(EXERCISE AIM) In the entries below, find the string "agent" and return each line holding it.

(SUPPLIED DATA)

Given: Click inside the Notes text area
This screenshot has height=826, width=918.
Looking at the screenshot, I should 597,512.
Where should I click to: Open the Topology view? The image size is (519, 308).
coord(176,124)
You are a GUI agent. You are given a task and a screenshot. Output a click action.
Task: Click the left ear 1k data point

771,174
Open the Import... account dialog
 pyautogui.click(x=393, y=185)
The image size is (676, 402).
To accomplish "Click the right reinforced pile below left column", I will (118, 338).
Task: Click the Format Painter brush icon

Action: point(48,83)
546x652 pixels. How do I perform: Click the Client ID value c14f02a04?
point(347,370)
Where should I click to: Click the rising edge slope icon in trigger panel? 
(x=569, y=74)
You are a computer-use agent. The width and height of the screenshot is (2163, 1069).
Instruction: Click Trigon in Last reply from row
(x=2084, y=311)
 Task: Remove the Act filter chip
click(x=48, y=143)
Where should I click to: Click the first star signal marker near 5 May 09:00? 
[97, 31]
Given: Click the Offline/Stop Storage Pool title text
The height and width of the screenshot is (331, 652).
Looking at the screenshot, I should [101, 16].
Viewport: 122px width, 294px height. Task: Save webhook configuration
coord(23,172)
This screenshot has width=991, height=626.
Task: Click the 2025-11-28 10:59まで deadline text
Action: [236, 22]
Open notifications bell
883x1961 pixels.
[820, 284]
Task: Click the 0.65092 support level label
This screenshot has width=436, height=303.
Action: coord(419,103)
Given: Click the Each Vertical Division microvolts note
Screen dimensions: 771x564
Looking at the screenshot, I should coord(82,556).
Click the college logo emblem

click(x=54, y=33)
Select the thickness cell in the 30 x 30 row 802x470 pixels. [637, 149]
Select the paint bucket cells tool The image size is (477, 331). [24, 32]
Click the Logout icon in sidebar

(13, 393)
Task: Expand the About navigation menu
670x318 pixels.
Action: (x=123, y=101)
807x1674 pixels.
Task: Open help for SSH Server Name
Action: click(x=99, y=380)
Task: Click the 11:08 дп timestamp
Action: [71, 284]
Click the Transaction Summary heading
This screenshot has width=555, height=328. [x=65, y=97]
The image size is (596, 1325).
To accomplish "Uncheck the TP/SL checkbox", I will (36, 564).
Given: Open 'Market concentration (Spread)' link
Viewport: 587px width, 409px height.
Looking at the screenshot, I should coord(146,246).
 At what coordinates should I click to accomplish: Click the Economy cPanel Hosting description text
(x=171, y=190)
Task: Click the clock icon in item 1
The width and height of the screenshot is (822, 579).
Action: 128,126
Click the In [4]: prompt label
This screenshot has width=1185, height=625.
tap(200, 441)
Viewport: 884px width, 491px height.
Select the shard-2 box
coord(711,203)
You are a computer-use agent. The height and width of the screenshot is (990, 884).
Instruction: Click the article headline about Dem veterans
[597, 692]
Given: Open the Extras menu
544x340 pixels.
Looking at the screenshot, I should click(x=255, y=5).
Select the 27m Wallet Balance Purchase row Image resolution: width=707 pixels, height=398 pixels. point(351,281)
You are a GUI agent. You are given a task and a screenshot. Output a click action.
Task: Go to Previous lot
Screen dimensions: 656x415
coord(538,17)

(ANSWER SECTION)
You are a GUI agent. You are given a task and a screenshot. Output a click action.
You are a computer-use agent. The width and height of the screenshot is (2163, 1069).
You are a computer-use agent. The height and width of the screenshot is (990, 884).
You are a GUI agent. You are given a task and a screenshot. Output a click action.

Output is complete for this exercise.